How to complete this task - Please repeat, from the entries that follow, the lines from the one containing "Select the 'Give" through the one containing "Given: Collapse the Notation tree node" exactly, adding nothing.

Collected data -
○ ○ ○
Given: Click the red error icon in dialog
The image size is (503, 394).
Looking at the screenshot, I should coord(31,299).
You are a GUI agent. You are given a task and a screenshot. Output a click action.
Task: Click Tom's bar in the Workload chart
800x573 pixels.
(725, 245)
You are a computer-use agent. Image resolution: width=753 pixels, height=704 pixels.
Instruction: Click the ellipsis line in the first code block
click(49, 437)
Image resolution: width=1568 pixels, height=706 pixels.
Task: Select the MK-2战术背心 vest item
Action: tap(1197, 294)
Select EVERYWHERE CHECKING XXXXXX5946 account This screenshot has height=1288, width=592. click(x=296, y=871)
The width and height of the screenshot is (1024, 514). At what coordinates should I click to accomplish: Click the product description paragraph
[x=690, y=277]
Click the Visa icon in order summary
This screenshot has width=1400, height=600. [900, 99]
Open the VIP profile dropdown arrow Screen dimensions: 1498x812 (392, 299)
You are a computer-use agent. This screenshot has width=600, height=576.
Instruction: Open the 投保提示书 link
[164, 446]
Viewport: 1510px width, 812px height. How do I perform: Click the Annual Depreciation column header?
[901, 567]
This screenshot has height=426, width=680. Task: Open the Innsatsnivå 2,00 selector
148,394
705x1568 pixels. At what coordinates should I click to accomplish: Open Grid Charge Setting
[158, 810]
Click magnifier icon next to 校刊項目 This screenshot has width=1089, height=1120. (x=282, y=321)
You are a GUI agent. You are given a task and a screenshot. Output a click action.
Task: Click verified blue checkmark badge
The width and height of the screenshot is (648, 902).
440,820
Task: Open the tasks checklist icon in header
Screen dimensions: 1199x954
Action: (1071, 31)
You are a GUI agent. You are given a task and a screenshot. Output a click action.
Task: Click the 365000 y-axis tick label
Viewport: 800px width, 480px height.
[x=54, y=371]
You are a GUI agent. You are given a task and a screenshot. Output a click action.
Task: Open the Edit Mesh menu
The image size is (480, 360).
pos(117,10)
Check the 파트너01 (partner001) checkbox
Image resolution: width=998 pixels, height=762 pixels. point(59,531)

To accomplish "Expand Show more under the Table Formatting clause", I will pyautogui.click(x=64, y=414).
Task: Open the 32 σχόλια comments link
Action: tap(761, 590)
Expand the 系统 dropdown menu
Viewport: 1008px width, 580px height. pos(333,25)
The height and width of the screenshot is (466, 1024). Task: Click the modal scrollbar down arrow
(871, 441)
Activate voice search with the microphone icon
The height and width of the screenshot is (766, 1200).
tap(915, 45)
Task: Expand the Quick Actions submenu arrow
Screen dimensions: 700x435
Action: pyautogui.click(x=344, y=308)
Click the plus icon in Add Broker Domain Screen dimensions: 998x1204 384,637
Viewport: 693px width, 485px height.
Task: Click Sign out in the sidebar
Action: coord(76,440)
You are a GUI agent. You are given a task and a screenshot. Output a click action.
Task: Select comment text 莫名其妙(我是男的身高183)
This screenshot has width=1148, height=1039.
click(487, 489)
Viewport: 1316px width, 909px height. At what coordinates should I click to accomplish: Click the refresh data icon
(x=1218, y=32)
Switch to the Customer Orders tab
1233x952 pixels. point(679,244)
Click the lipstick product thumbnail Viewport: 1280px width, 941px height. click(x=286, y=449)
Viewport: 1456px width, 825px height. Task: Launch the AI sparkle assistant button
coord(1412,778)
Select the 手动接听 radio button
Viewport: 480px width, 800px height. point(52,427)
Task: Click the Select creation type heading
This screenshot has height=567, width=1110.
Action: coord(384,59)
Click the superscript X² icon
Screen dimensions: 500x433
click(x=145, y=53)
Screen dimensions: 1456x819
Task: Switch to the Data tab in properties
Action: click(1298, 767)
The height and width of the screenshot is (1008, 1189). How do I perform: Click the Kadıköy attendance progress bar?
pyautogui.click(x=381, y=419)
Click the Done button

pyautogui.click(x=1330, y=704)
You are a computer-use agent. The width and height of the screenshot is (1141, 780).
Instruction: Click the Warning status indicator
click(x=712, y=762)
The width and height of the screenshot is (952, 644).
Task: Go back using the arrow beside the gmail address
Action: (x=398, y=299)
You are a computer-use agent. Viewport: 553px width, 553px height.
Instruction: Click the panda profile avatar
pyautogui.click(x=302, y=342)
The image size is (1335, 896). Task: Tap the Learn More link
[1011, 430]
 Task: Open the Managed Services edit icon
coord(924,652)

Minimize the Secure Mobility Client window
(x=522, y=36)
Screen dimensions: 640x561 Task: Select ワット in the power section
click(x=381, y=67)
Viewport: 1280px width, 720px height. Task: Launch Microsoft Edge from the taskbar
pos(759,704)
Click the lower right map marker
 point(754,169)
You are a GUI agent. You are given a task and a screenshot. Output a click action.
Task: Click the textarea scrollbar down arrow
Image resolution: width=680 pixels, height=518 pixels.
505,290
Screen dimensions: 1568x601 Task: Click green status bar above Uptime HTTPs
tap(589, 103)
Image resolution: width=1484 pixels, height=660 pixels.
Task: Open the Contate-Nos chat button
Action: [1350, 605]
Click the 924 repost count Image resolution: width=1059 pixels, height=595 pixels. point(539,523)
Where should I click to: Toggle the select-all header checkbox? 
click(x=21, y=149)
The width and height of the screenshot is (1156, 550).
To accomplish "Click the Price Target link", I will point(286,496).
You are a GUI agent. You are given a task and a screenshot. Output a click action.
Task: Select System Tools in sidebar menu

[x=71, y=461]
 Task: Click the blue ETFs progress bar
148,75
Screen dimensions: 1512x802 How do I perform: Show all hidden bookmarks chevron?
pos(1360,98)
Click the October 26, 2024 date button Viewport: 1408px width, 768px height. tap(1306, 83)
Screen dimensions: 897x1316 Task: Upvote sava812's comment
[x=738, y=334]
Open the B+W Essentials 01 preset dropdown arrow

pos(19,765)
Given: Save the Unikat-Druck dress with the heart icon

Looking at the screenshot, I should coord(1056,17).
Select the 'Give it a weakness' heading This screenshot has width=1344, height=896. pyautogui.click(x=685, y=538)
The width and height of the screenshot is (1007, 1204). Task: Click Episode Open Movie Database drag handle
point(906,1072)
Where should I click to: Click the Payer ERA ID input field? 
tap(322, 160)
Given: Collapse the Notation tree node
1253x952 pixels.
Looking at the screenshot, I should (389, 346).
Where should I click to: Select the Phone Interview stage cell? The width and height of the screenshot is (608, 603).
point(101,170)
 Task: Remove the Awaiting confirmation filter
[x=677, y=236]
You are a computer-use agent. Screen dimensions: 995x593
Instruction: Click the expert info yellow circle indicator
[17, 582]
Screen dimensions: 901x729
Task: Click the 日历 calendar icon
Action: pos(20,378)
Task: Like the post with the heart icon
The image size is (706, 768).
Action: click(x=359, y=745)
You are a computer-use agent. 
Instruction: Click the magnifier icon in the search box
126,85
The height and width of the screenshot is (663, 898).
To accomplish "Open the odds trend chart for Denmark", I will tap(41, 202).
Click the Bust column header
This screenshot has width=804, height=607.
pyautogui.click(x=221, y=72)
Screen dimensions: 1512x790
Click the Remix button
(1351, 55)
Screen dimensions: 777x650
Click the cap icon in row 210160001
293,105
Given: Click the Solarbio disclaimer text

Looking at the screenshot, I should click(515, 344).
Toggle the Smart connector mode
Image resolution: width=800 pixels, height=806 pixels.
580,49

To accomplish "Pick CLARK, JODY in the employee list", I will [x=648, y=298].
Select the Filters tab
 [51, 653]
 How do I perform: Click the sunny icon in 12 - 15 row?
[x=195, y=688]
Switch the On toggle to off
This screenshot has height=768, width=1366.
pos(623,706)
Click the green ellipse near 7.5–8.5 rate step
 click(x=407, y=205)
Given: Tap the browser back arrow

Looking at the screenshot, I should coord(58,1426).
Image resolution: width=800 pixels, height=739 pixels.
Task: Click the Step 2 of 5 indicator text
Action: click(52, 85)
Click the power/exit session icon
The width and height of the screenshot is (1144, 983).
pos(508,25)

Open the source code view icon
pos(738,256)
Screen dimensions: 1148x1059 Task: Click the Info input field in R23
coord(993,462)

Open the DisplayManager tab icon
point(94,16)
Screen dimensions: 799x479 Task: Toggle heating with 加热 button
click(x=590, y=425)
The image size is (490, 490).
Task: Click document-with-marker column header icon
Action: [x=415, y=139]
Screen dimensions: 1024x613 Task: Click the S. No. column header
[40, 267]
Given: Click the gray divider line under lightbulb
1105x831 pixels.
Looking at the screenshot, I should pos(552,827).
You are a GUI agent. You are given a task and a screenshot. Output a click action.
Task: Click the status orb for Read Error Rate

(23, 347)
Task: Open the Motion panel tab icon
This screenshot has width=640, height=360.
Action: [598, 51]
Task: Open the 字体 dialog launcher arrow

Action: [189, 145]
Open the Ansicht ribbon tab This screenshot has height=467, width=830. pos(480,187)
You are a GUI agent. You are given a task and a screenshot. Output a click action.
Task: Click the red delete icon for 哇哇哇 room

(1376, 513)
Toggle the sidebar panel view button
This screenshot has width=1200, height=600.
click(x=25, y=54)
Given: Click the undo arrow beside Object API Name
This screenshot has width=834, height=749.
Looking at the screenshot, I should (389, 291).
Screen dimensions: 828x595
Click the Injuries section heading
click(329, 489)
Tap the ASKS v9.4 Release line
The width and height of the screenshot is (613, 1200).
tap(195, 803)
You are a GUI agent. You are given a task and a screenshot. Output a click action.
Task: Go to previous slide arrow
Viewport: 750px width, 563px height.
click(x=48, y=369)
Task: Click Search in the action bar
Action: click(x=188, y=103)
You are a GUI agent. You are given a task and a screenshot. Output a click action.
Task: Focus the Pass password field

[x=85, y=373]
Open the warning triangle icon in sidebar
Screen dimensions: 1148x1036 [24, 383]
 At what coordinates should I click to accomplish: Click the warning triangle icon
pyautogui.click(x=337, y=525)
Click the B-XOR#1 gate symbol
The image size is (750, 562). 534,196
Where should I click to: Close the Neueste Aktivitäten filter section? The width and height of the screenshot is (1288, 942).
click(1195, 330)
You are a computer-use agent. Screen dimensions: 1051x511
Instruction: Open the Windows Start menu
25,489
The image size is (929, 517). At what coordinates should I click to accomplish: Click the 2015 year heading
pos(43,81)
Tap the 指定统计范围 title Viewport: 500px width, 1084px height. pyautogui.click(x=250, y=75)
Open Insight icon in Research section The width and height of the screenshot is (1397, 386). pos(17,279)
○ ○ ○
Output -
Select the 'Give it a weakness' heading This screenshot has width=1344, height=896. pyautogui.click(x=685, y=538)
The width and height of the screenshot is (1007, 1204). Task: Click Episode Open Movie Database drag handle
point(906,1072)
Where should I click to: Click the Payer ERA ID input field? 
tap(322, 160)
Given: Collapse the Notation tree node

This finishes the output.